■ ABOUT THIS TASK ■
In the records below, find the line with "Task: Click the image icon under CPK Interior" and the line with "Select the Log folder item"; return exactly those lines and every line between them.

Records drawn from a dataset
((
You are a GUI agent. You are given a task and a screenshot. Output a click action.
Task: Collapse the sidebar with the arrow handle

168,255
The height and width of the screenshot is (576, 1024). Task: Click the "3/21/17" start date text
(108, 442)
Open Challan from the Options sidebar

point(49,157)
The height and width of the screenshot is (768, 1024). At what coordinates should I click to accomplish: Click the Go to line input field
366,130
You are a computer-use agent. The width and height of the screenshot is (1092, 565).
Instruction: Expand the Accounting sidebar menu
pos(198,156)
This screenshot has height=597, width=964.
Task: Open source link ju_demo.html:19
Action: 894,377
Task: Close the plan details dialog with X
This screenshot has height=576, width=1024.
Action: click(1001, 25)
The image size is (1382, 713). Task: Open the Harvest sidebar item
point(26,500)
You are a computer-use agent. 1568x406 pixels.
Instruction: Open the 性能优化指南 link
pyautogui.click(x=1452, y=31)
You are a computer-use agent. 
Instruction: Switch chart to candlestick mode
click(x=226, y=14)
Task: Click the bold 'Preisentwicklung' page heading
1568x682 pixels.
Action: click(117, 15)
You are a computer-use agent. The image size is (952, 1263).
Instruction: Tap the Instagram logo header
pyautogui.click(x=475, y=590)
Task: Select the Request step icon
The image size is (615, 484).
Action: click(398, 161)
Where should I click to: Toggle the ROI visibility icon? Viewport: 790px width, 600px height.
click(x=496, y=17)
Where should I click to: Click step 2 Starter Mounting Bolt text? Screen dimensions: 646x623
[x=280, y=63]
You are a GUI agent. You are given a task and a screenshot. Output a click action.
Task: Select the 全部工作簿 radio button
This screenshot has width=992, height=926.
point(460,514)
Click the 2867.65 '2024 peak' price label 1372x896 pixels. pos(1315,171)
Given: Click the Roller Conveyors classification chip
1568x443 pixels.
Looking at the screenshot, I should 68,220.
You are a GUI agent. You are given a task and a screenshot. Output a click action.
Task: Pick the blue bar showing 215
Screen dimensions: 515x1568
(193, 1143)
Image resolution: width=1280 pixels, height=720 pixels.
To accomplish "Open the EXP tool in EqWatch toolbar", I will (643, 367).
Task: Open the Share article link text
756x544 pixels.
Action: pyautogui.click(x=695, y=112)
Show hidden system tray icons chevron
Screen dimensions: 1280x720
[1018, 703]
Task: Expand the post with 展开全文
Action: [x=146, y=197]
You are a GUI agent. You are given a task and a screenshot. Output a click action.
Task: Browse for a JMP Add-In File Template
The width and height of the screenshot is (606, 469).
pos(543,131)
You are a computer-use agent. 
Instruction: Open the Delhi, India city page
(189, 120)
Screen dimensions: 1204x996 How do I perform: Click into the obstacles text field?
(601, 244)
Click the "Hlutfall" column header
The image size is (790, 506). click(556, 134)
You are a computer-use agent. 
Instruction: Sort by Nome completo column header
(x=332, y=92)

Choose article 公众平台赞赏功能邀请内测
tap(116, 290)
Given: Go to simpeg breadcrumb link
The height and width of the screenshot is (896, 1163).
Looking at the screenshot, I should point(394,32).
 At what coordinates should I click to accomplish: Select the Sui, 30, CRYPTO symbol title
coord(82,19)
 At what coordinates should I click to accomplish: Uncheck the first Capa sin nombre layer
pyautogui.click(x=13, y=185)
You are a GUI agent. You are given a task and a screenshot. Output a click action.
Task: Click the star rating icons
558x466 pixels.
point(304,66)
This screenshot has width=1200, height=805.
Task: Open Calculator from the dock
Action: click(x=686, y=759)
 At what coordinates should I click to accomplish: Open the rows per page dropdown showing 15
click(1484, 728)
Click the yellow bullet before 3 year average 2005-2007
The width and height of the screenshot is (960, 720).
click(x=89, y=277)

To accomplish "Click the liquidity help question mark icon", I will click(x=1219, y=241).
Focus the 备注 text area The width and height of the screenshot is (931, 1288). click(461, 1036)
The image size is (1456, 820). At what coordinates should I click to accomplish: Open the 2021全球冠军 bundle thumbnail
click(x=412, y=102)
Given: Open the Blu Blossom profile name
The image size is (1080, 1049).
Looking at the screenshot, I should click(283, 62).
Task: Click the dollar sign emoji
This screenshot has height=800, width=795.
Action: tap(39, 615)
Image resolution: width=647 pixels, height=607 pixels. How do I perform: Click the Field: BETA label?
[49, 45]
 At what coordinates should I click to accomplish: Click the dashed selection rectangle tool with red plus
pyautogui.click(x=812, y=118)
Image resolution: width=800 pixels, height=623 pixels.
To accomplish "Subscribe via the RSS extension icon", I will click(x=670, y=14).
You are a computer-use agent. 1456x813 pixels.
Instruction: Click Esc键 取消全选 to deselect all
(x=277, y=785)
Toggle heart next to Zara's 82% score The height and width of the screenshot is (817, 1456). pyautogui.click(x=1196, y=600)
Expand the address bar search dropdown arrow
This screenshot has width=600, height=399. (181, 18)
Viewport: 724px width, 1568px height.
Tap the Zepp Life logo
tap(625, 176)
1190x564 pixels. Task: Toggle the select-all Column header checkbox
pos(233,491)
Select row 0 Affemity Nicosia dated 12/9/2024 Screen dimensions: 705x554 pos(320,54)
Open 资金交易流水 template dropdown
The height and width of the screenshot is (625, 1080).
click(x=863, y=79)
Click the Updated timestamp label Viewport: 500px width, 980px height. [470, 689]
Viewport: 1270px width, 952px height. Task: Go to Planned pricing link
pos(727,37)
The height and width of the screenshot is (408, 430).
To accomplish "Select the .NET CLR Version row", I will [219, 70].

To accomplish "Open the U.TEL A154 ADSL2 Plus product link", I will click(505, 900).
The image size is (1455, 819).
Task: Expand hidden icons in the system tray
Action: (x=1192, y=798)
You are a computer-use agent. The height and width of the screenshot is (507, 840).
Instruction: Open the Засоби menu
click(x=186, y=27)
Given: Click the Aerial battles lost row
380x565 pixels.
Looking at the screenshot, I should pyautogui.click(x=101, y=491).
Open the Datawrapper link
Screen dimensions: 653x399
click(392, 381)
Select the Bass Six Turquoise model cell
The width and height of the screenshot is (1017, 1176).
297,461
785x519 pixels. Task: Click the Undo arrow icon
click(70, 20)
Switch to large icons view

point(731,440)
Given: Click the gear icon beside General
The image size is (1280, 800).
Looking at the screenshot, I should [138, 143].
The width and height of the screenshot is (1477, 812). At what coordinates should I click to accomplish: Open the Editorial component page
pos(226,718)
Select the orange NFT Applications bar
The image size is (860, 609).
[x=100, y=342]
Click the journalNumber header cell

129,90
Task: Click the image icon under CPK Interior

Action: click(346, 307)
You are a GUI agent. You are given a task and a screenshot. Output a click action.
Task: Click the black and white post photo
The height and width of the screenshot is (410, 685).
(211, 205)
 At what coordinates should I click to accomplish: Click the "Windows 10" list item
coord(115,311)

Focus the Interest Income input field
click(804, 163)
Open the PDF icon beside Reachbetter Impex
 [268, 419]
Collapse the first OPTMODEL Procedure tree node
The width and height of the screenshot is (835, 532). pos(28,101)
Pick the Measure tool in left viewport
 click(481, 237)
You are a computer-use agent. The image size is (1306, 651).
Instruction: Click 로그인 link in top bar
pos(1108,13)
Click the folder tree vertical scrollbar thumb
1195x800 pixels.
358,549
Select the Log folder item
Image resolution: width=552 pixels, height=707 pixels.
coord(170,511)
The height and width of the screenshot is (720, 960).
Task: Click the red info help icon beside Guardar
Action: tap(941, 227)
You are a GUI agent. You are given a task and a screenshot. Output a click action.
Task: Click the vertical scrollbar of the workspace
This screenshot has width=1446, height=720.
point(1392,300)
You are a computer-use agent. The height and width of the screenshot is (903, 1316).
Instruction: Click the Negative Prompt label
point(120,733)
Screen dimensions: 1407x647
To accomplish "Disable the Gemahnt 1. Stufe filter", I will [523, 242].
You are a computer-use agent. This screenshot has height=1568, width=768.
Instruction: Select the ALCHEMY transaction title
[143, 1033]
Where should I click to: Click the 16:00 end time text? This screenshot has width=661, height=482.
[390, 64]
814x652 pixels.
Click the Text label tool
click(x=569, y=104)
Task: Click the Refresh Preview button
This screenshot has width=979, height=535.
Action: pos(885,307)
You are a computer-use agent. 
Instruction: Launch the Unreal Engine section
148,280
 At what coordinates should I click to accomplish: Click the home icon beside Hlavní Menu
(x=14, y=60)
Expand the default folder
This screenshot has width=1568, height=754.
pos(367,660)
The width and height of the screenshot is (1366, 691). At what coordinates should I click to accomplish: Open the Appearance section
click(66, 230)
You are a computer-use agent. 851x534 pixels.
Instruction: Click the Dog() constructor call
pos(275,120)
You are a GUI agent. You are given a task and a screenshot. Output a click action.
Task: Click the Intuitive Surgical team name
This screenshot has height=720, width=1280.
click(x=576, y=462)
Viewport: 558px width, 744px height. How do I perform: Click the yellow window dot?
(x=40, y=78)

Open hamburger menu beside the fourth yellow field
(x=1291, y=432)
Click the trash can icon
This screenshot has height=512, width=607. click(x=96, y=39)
))
■ RESPONSE FOR THIS EXERCISE ■
Task: Click the image icon under CPK Interior

Action: click(346, 307)
You are a GUI agent. You are given a task and a screenshot. Output a click action.
Task: Click the black and white post photo
The height and width of the screenshot is (410, 685).
(211, 205)
 At what coordinates should I click to accomplish: Click the "Windows 10" list item
coord(115,311)

Focus the Interest Income input field
click(804, 163)
Open the PDF icon beside Reachbetter Impex
 [268, 419]
Collapse the first OPTMODEL Procedure tree node
The width and height of the screenshot is (835, 532). pos(28,101)
Pick the Measure tool in left viewport
 click(481, 237)
You are a computer-use agent. The image size is (1306, 651).
Instruction: Click 로그인 link in top bar
pos(1108,13)
Click the folder tree vertical scrollbar thumb
1195x800 pixels.
358,549
Select the Log folder item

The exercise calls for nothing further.